**Description of the task:**
In the entries below, return only the line containing "Where should I click to: Click the column" and those after it, exactly, through the last line.
****************************************
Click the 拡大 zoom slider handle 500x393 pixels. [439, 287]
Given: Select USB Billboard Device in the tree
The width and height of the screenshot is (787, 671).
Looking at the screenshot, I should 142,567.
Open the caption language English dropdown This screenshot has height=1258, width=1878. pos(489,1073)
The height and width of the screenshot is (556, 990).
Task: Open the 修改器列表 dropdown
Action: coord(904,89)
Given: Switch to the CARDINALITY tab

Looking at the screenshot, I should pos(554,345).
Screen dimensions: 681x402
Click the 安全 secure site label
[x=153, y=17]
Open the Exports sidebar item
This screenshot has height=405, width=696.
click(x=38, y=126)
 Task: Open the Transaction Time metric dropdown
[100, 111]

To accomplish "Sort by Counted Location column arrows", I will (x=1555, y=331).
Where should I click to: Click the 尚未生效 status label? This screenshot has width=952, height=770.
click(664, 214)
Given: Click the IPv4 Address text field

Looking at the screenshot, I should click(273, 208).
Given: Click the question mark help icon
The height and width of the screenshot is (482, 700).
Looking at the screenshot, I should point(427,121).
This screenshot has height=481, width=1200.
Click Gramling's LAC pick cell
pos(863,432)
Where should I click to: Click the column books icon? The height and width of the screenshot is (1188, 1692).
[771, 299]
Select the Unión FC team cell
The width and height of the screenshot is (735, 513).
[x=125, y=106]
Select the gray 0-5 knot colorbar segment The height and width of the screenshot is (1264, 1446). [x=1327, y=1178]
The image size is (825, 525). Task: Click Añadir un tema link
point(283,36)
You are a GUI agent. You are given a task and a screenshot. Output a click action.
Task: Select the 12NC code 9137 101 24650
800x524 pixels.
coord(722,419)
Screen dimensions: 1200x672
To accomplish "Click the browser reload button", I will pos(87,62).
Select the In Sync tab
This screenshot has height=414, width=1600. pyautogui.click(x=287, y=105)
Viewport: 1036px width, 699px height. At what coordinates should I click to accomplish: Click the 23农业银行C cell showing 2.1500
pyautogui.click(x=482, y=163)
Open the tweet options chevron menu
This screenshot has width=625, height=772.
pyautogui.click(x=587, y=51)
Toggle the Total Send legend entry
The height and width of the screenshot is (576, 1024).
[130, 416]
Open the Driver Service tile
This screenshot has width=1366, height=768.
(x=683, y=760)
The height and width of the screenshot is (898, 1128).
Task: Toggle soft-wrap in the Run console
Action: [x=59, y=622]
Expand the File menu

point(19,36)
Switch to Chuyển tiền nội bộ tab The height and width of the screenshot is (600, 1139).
****************************************
**Task result:**
Where should I click to: Click the column books icon? The height and width of the screenshot is (1188, 1692).
[771, 299]
Select the Unión FC team cell
The width and height of the screenshot is (735, 513).
[x=125, y=106]
Select the gray 0-5 knot colorbar segment The height and width of the screenshot is (1264, 1446). [x=1327, y=1178]
The image size is (825, 525). Task: Click Añadir un tema link
point(283,36)
You are a GUI agent. You are given a task and a screenshot. Output a click action.
Task: Select the 12NC code 9137 101 24650
800x524 pixels.
coord(722,419)
Screen dimensions: 1200x672
To accomplish "Click the browser reload button", I will pos(87,62).
Select the In Sync tab
This screenshot has height=414, width=1600. pyautogui.click(x=287, y=105)
Viewport: 1036px width, 699px height. At what coordinates should I click to accomplish: Click the 23农业银行C cell showing 2.1500
pyautogui.click(x=482, y=163)
Open the tweet options chevron menu
This screenshot has width=625, height=772.
pyautogui.click(x=587, y=51)
Toggle the Total Send legend entry
The height and width of the screenshot is (576, 1024).
[130, 416]
Open the Driver Service tile
This screenshot has width=1366, height=768.
(x=683, y=760)
The height and width of the screenshot is (898, 1128).
Task: Toggle soft-wrap in the Run console
Action: [x=59, y=622]
Expand the File menu

point(19,36)
Switch to Chuyển tiền nội bộ tab The height and width of the screenshot is (600, 1139).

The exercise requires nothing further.